- WRITTEN TASK
Copy every line of the material below word for word, but leave out the pictures.

Stored records:
═══

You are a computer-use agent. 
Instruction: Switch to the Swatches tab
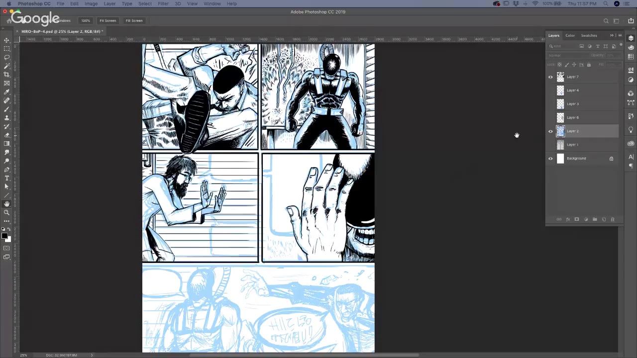[x=589, y=35]
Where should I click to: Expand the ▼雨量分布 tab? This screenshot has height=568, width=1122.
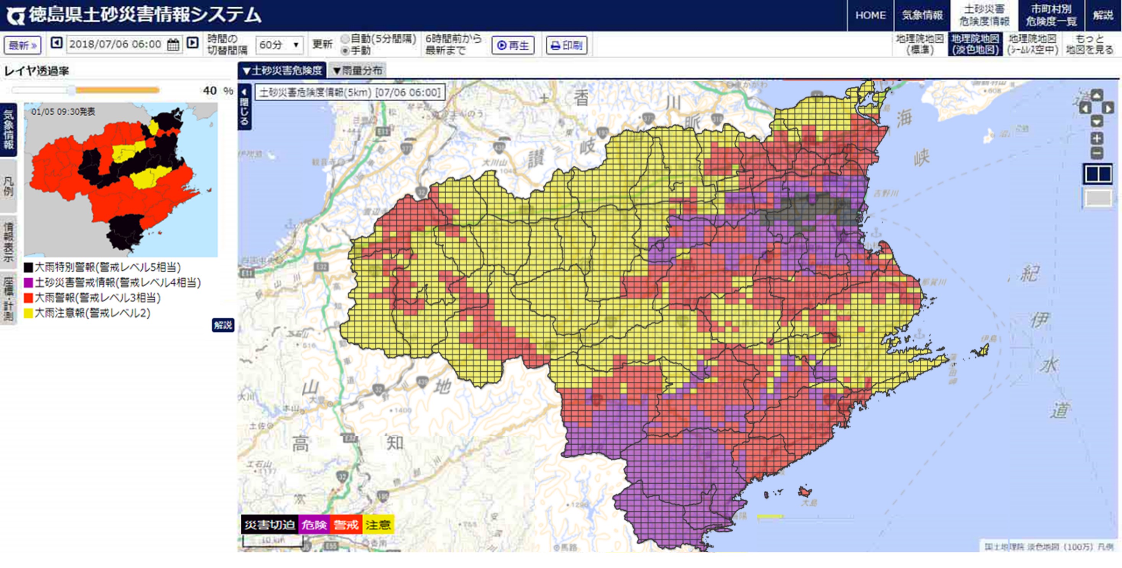click(x=357, y=71)
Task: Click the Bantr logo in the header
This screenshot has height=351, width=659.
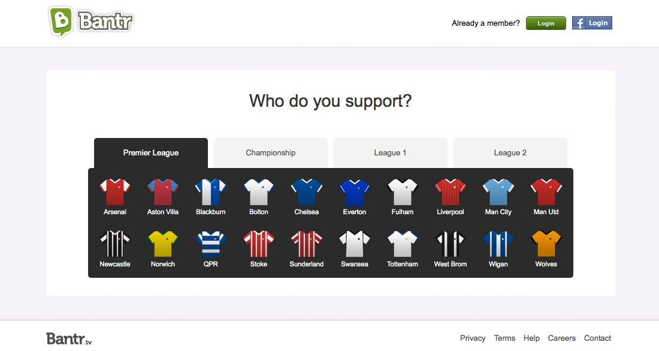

═══

- FINAL RESULT
You are a computer-use agent. 
Instruction: Switch to the Swatches tab
[x=589, y=35]
Where should I click to: Expand the ▼雨量分布 tab? This screenshot has height=568, width=1122.
click(x=357, y=71)
Task: Click the Bantr logo in the header
This screenshot has height=351, width=659.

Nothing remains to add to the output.